En Auvergne, la grève a pris fin mardi matin : « ils avaient envoyé des réquisitions, on a donc repris nos postes », explique Corinne Fuziol qui évoque également des raisons financières à ce choix. Mais il s’agit d’un arrêt temporaire de leur mobilisation. Dès ce mercredi, des débrayages surprises devraient concerner une partie des dix sites auvergnats, alors qu’une négociation au siège social d’Oxylab à Marvejols (Lozère) s’ouvre à 10 h, en présence d’un membre de la direction d’Inovie. Cette journée pourrait donc être cruciale pour les deux conflits. « Nous leur avons fait une proposition de sortie de crise », explique Christophe Couderc de la CGT du Tarn-et-Garonne qui espère une nouvelle rencontre au plus tard mercredi. Pour lui, si la direction accepte une augmentation de 3 % et ajoute la prise en charge à 100 % de la mutuelle et des jours de carence pour maladie, le travail pourrait reprendre. Par contre, le conflit pourrait faire tache d’huile ailleurs, auprès des 4500 employés d’Inovie.

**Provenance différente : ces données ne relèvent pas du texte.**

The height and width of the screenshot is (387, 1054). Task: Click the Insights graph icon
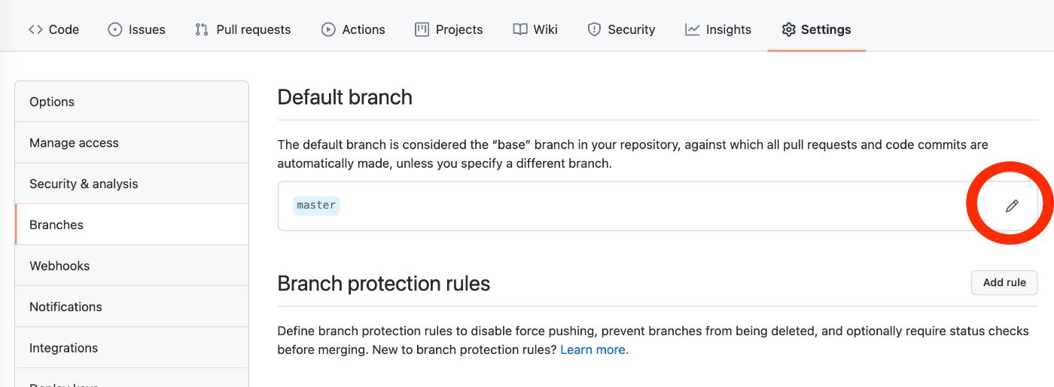[693, 29]
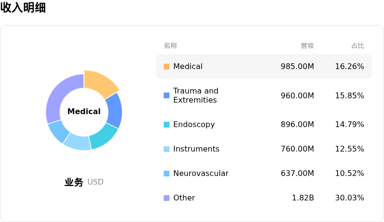Click the orange Medical legend swatch

tap(167, 67)

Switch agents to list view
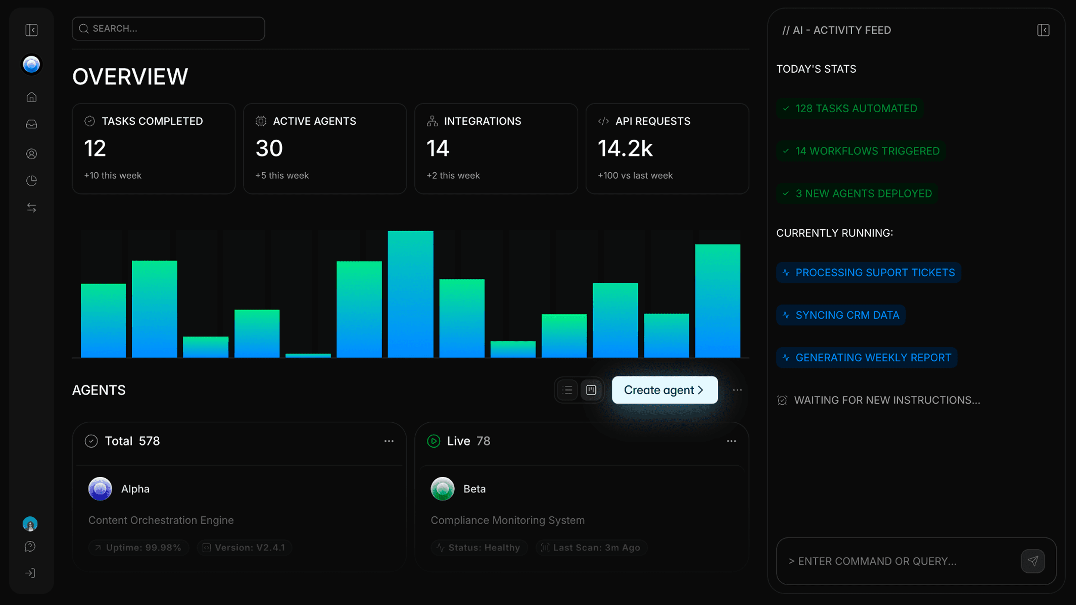coord(567,390)
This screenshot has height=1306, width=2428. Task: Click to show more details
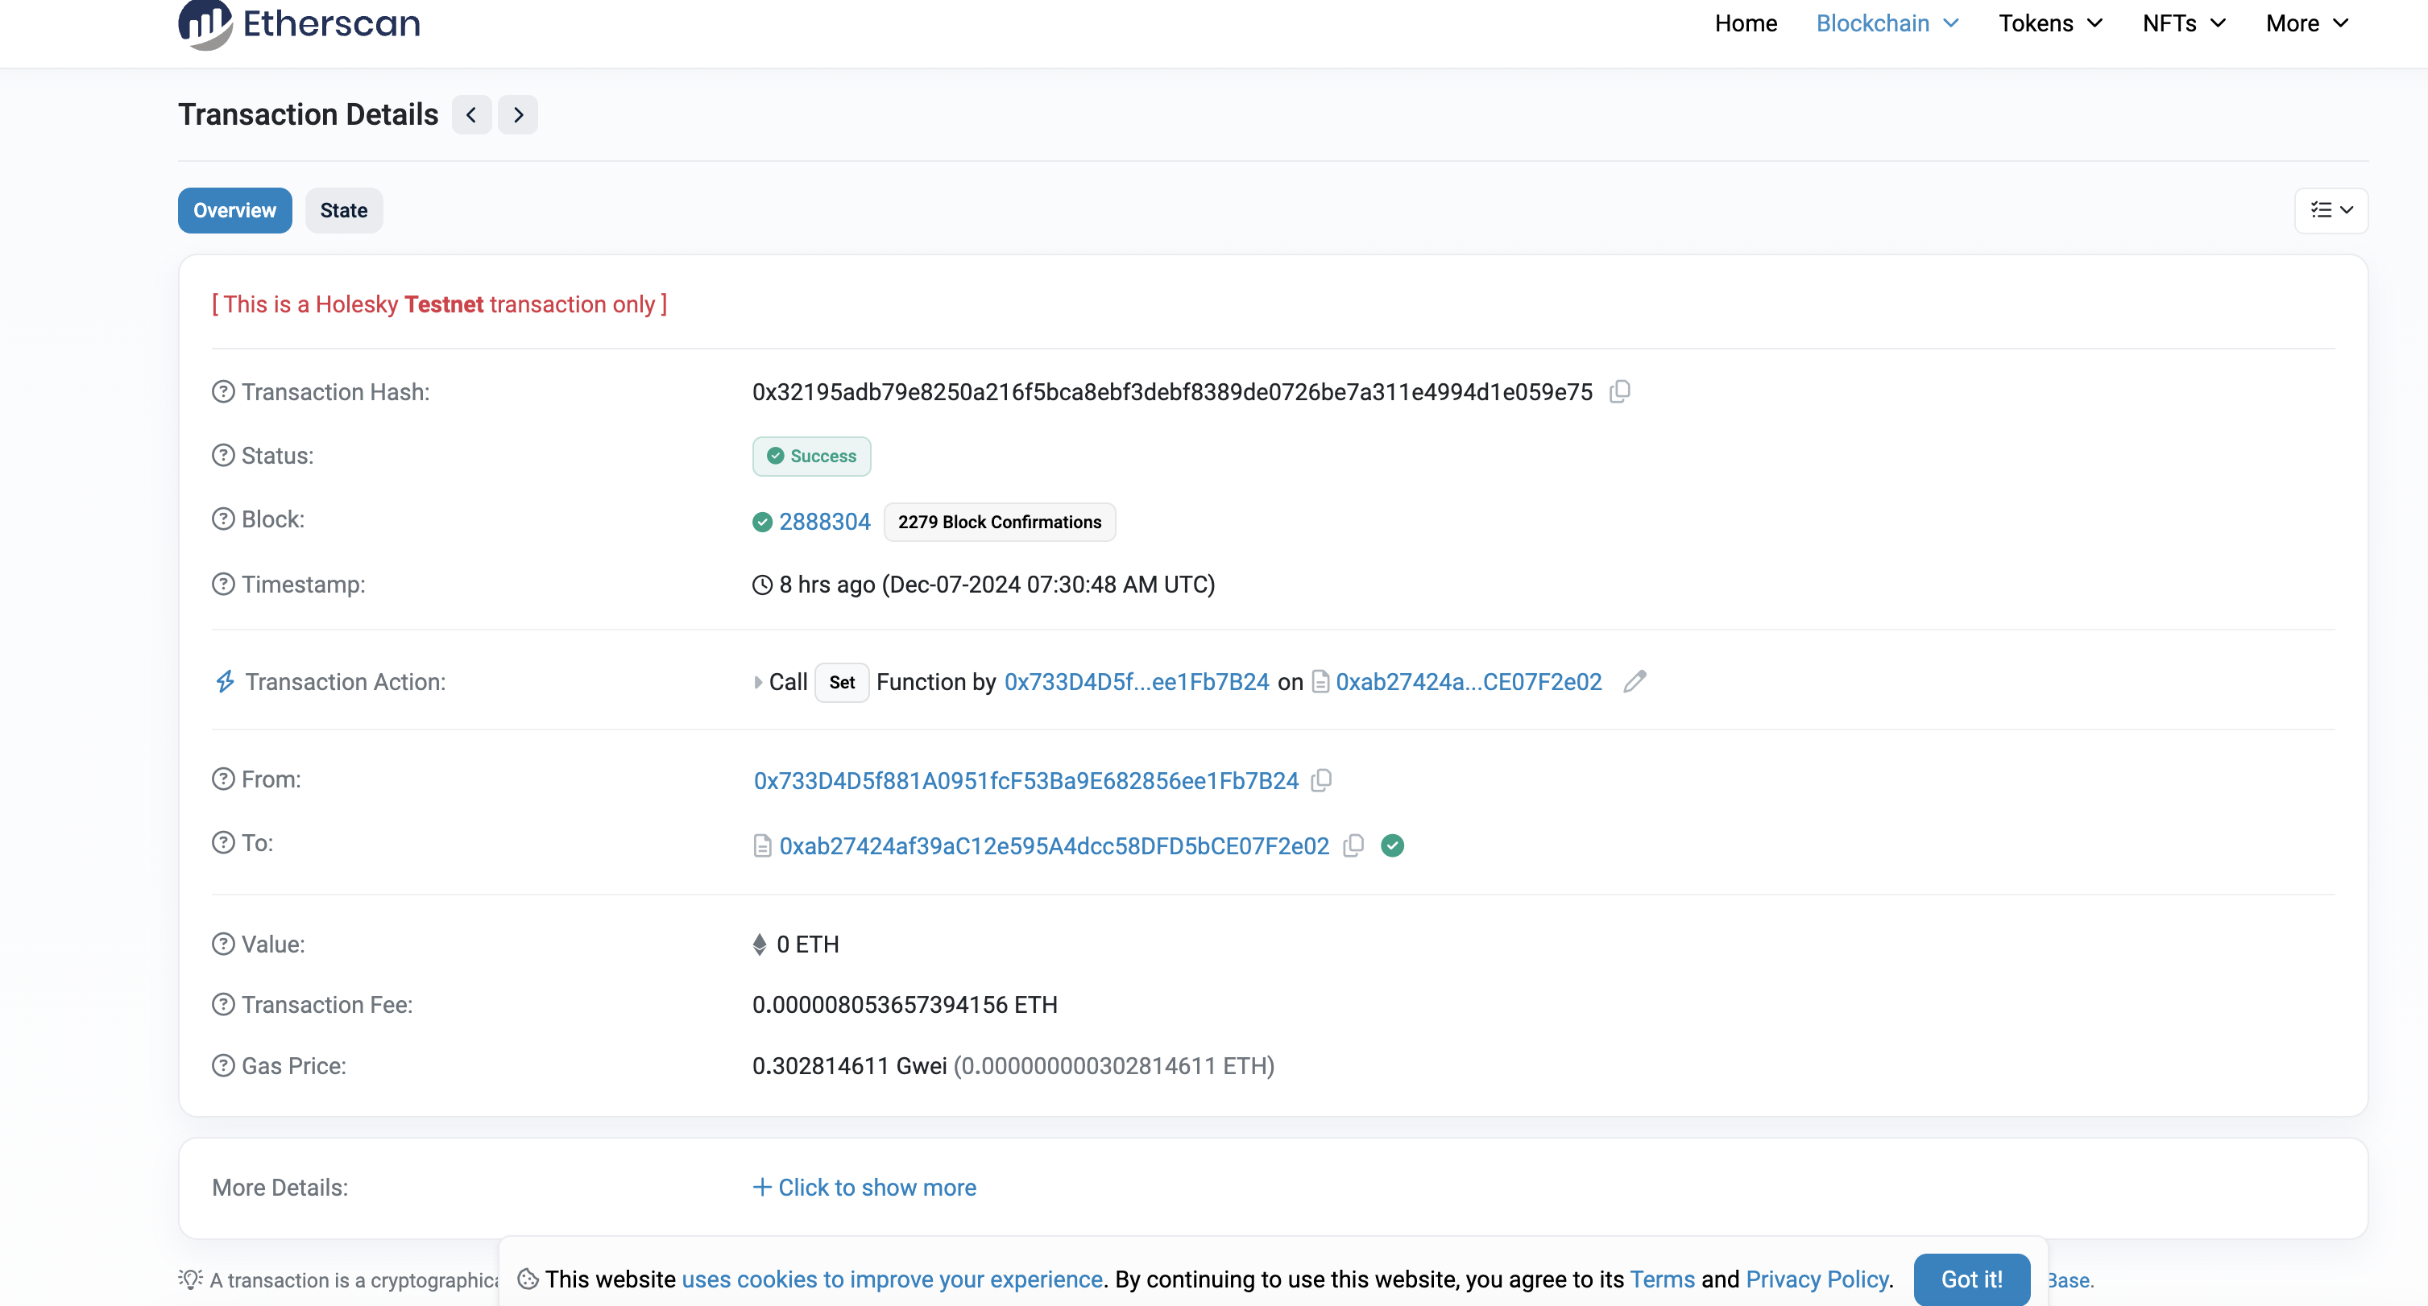[864, 1187]
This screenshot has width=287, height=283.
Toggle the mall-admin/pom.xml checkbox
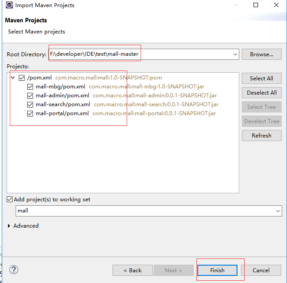click(30, 96)
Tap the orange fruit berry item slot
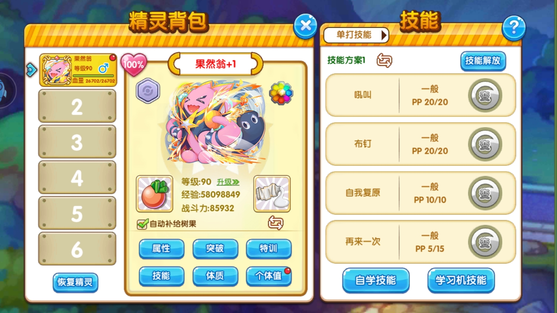 [154, 194]
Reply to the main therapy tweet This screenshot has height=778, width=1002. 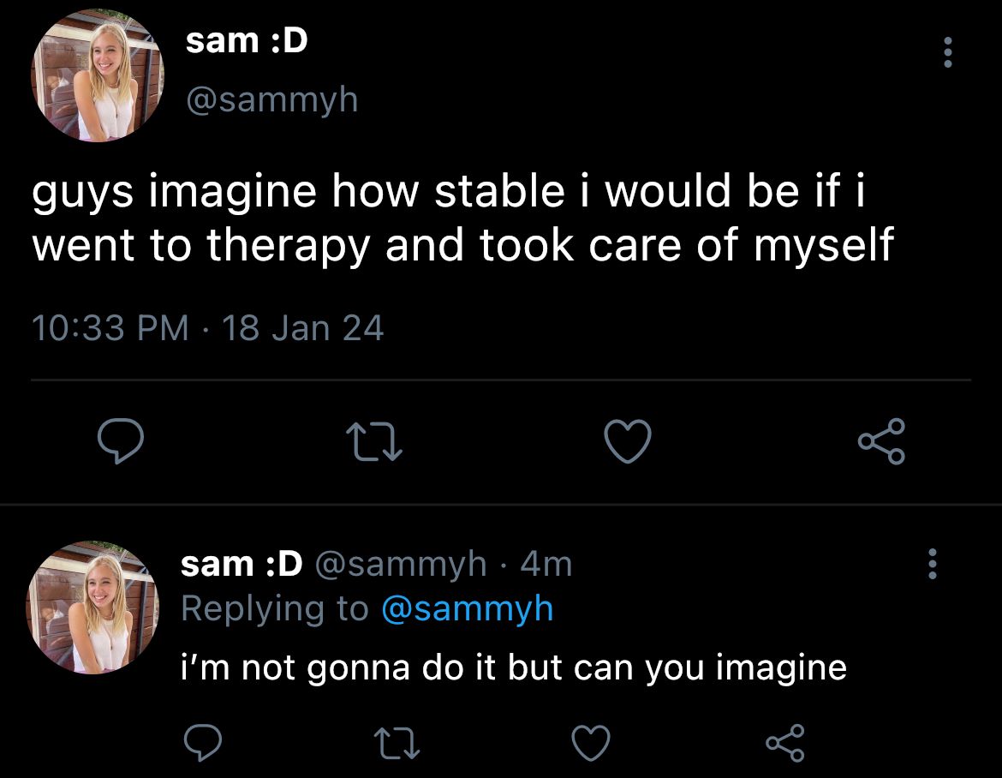click(120, 440)
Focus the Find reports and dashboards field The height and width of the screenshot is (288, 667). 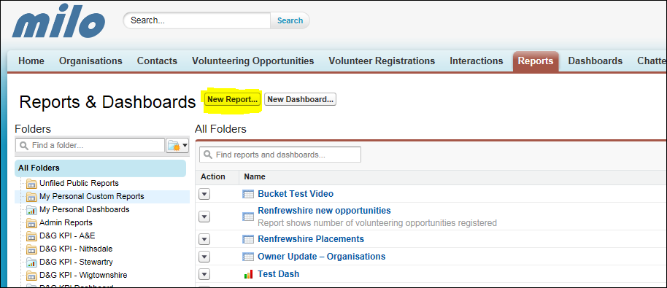[x=280, y=155]
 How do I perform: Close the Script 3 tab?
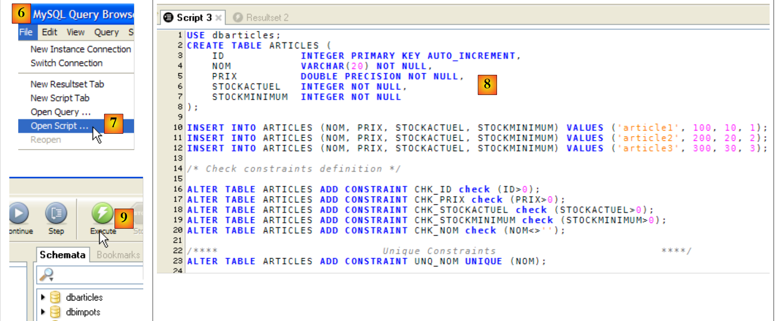219,18
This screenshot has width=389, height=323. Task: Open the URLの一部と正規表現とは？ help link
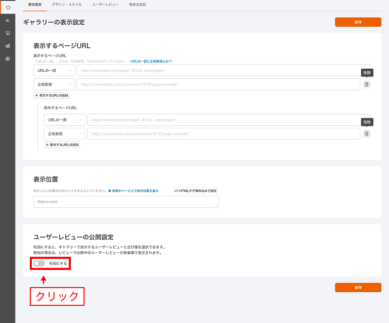click(151, 61)
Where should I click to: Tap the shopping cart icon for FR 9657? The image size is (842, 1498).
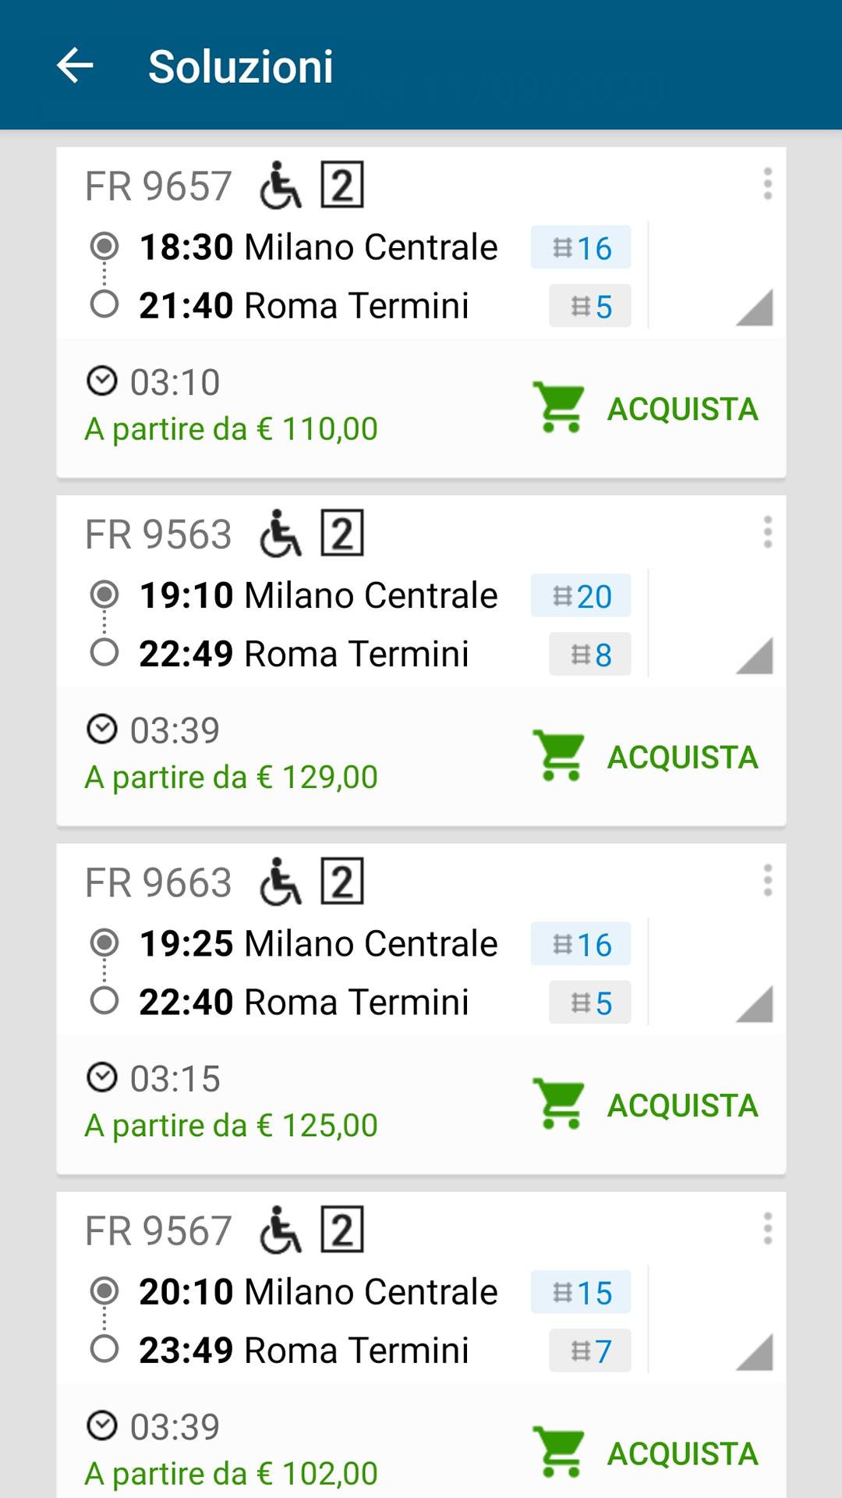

D’autant que depuis le début du mois de septembre, les grèves se succèdent dans différents laboratoires d’analyses médicales partout en France. À Limoges, les salariés d’Astralab ont cessé le travail les 17 et 18 septembre pour réclamer une augmentation de 200 € et une prime Covid de 1500 €. Ils ont obtenu 1000 € de prime et quatre embauches. En Mayenne, ce sont les laboratoires Biolaris qui ont dû fermer leurs portes le 17 septembre. Ici, la grève a été suspendue et une réunion est programmée le 6 octobre avec la direction. En Franche-Conté, une cinquantaine de salariés de l’entreprise BioAllan se sont mis en grève également le 17 septembre pour demander des moyens. Le même jour, à Figeac le personnel du laboratoire Sylab débrayait, tout comme celui de Baugé-en-Anjou. Et la série est probablement loin d’être terminée, alors que le chiffre d’affaires de toutes ces entreprises est boosté par les tests Covid-19 pratiqués en masse.
Mise à jour : un accord a été trouvé hier soir entre la direction et les salariés en grève de Biofusion. Celui-ci porte sur une augmentation de salaire de 3%, une prime de 1500 €, la prise en charge de la mutuelle à 100 % et l’obtention de 3 journées d’absence pour enfant malade.